A year ago people were wondering out loud if Tesla would design a Cybertruck to run electrical current to the body.
Would it be possible to electrify the exterior of the cybertruck if there was a possibility of physical harm to the passengers in the truck?
If you squint your eyes hard enough you might read this grammar as someone asking if they can electrocute emergency responders who try to rescue passengers from a crashed Cybertruck.
Nevermind that, however, because an actual owner boasted that when his vehicle became improperly electrified, the Cybertruck automatically went into “hibernation”.
If current is detected anywhere it’s not supposed to be (e.g., your battery has a loose wire and is discharging onto the doors, posing an electrocution risk), the high-voltage system hibernates to avoid injury. And that’s exactly what my truck did. […] Before anyone gets the wrong idea — what’s happening with my truck is not necessarily something that went wrong…. There are too many variables to identify exactly what happened on my truck and where, but we know one thing: it’s working as designed.
Leave it to a Tesla owner to say that a brand new vehicle completely unusable and an electrocution hazard is “working as designed”.
This goes beyond the emperor has no clothes into the emperor likes being humiliated, with electroshocks.
Now cue the latest update to this design feature debate: an Idaho farmer, famous for his Cybertruck purchase in an attention-grabbing scheme, is now happy to be reporting that 120V flows through the vehicle body (even the wheel lug nuts) after he plugs in a charging cable.
While it might appear that Smith set out to debunk critiques, he just wanted to grow his TikTok account. “It was something unique that people hadn’t seen and something that I felt would get good engagement, and it did,” Smith said.
Yeah, getting electrocuted by touching a car is very, very unique to Tesla. No hibernating in this case. And the owner seems to enjoy demonstrating the unnecessary dangers a little too much, like he’s sticking a fork in live outlet to get a laugh.

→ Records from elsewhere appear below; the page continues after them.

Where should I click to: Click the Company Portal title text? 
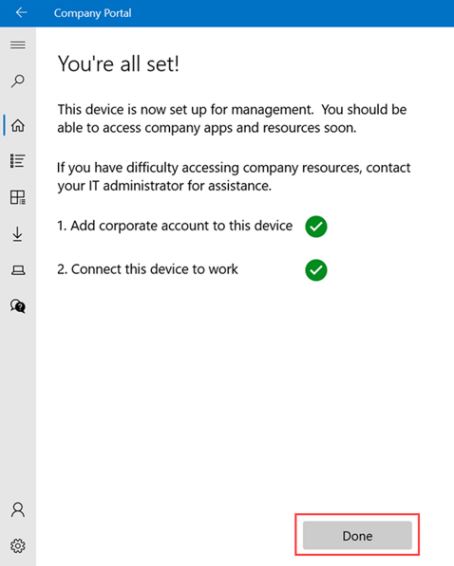pos(92,13)
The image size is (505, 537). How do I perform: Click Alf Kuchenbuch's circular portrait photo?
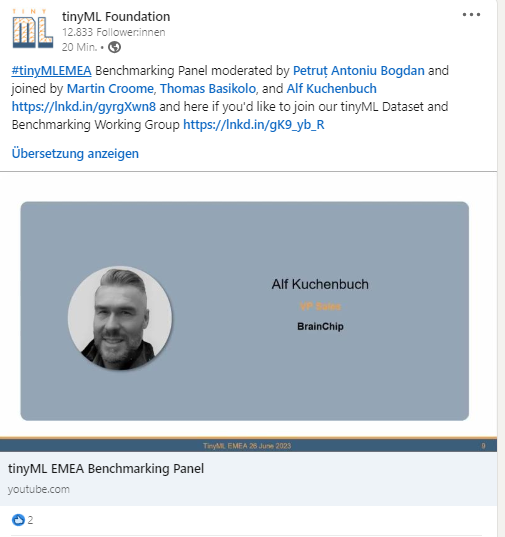(120, 318)
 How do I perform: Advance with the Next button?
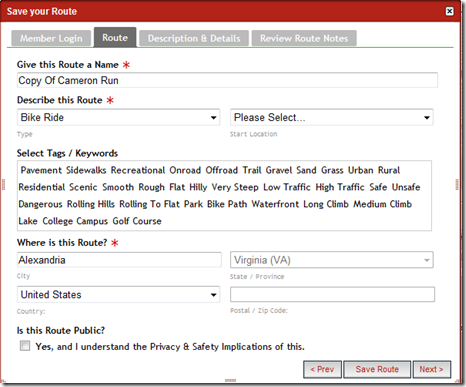[432, 369]
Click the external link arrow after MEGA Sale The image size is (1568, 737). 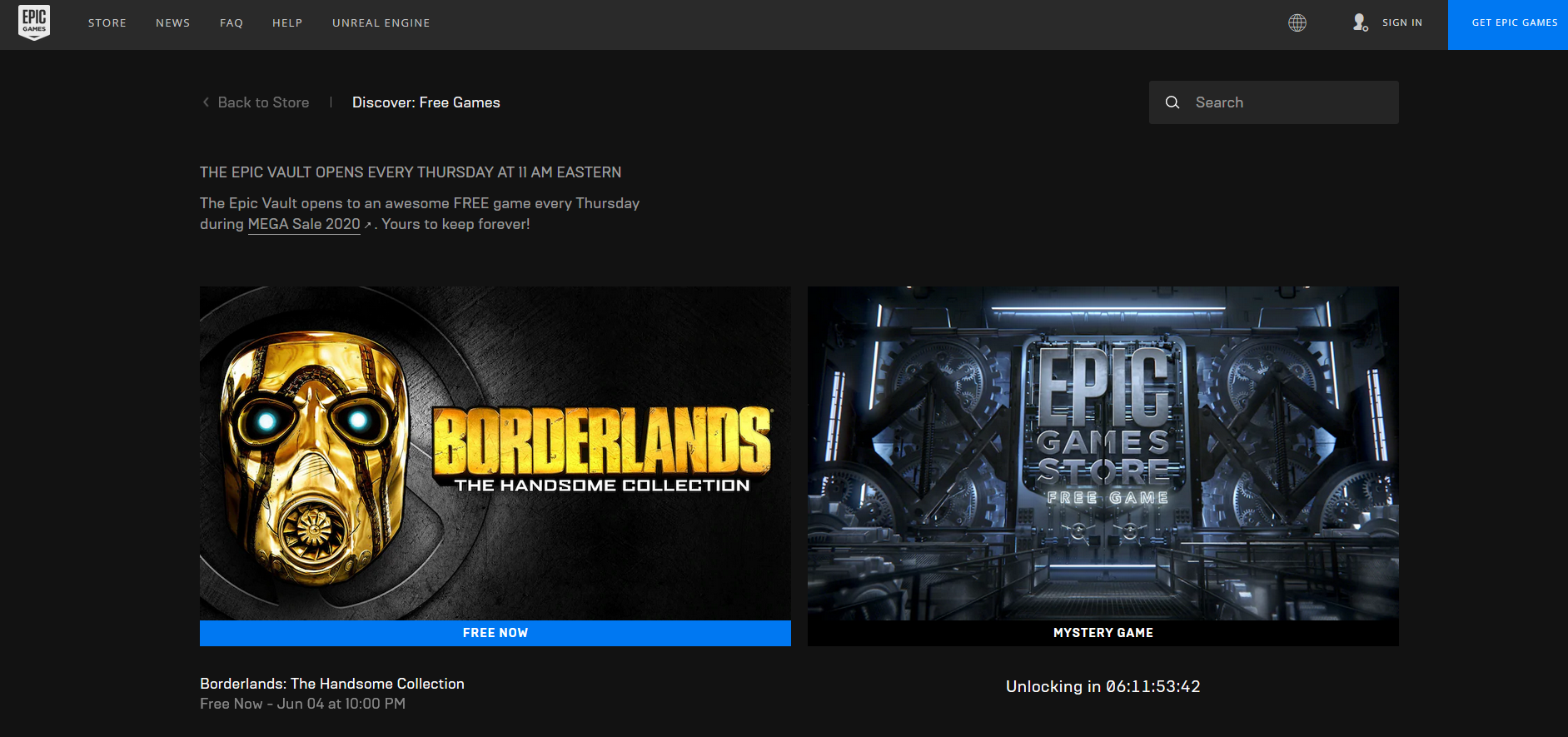point(367,225)
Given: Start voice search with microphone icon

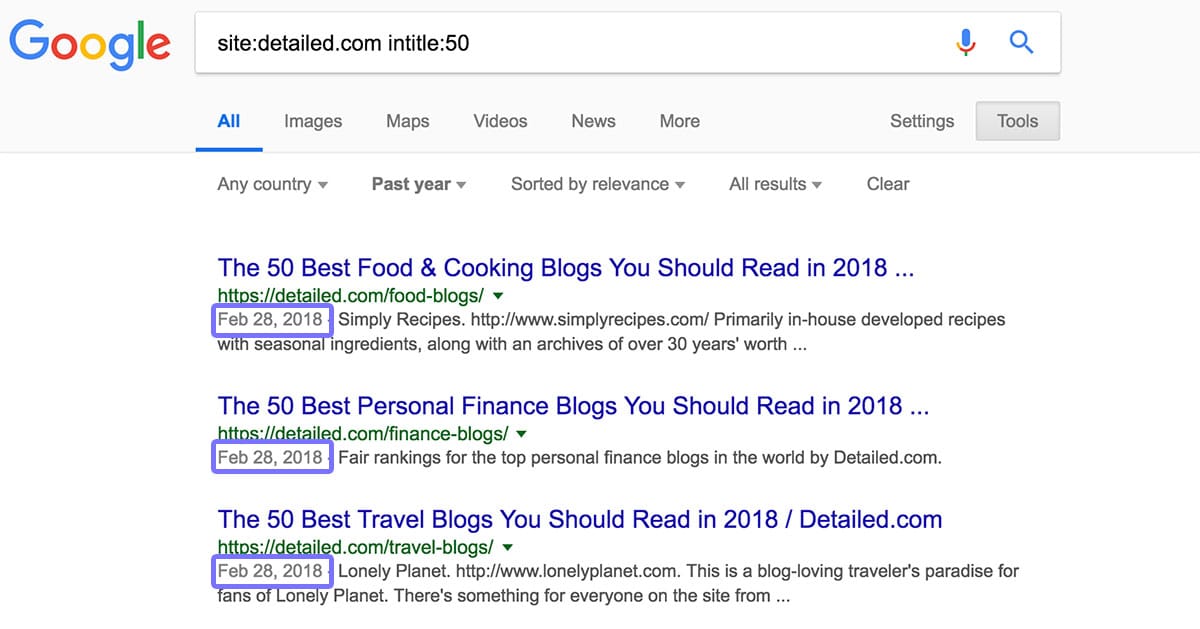Looking at the screenshot, I should tap(966, 42).
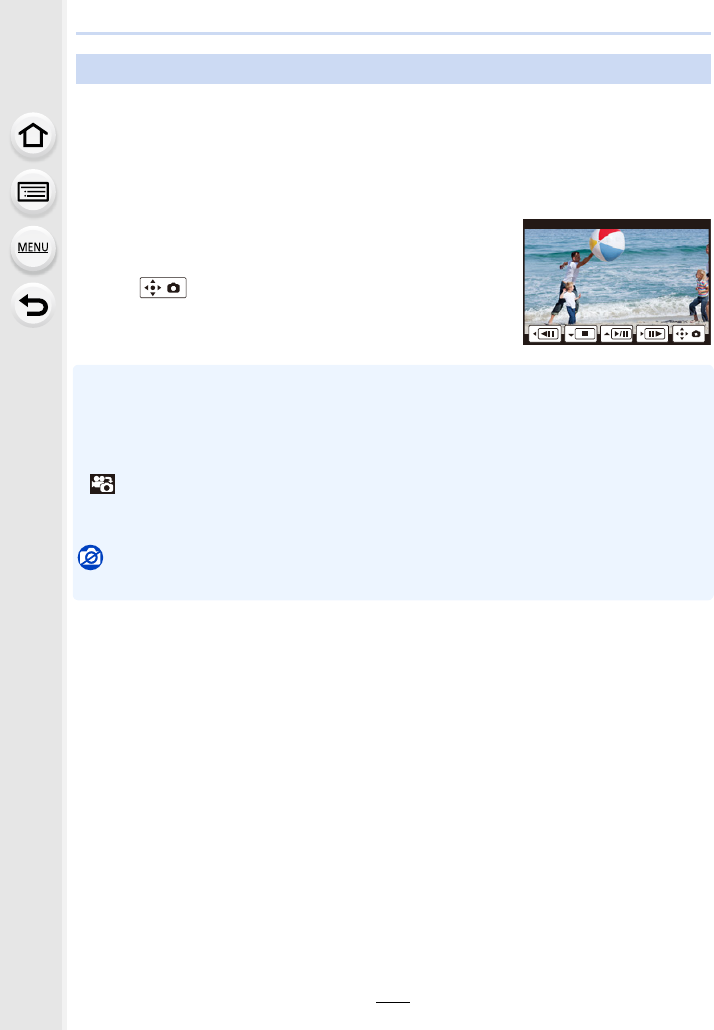This screenshot has height=1030, width=714.
Task: Click the cursor-and-camera save picture icon in text
Action: pyautogui.click(x=163, y=288)
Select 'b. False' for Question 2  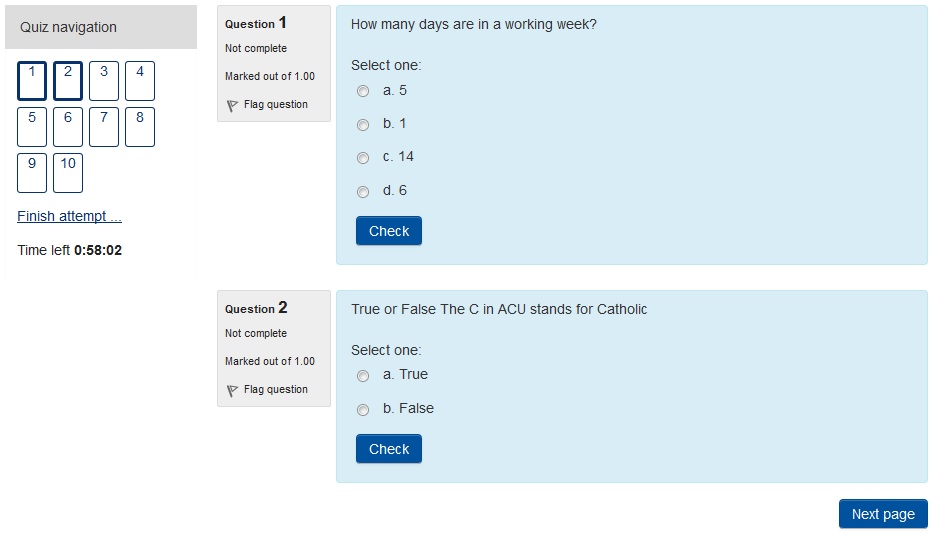pyautogui.click(x=363, y=410)
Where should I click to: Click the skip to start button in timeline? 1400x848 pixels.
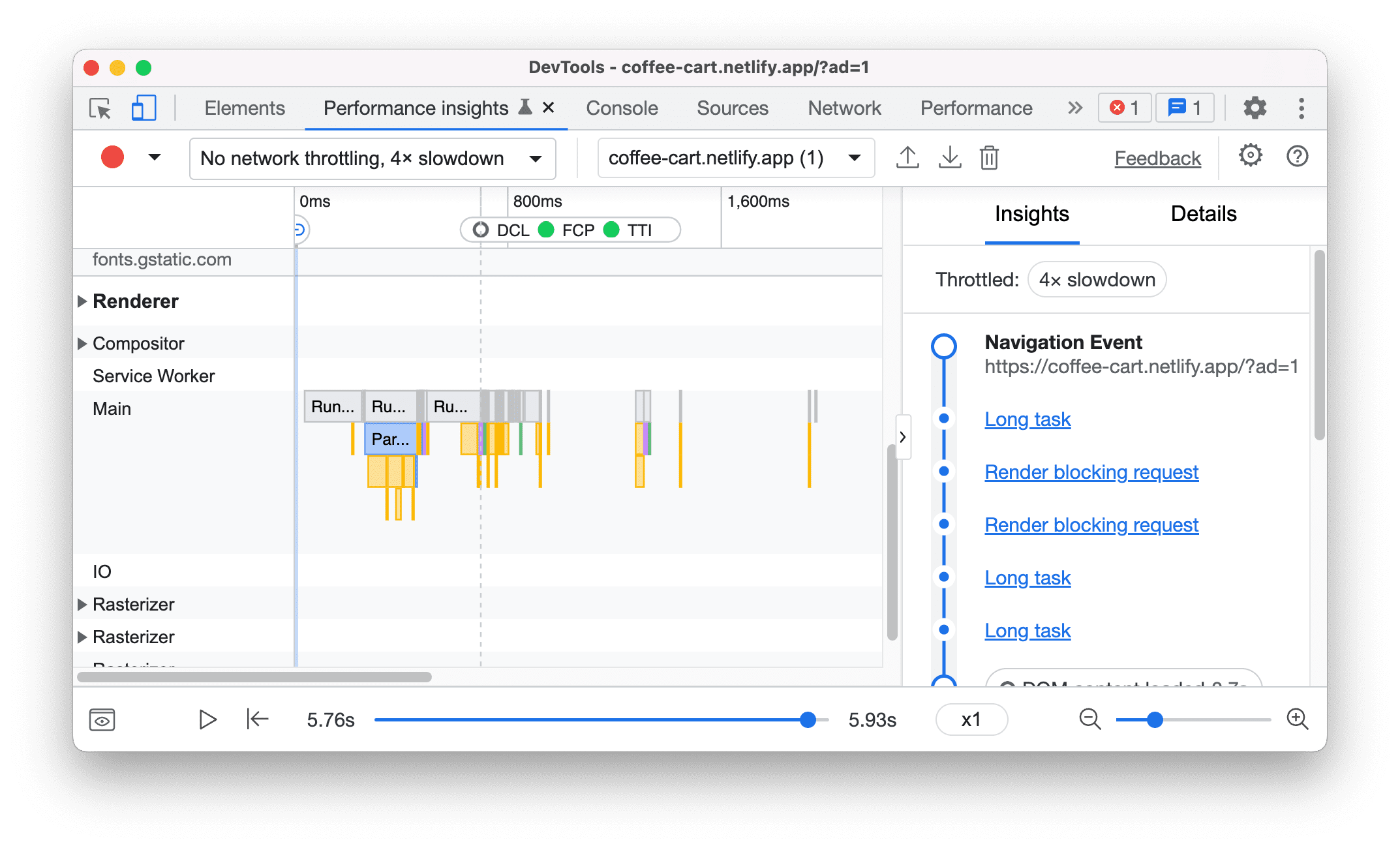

Finally someone found something positive about the Cybertruck.
But seriously, this attention-seeking potato farmer released a follow-up video where he assures the audience his problem is real… but only with the charging cable, not the Cybertruck. It’s hard to believe his distinction at face value given there’s an obvious emphasis in his first video of the truck electrifying its body simply by being plugged in. The purpose of real safety designs, such as common and inexpensive ground fault interrupters, is to prevent the risk of electrocution regardless of the condition of a cable.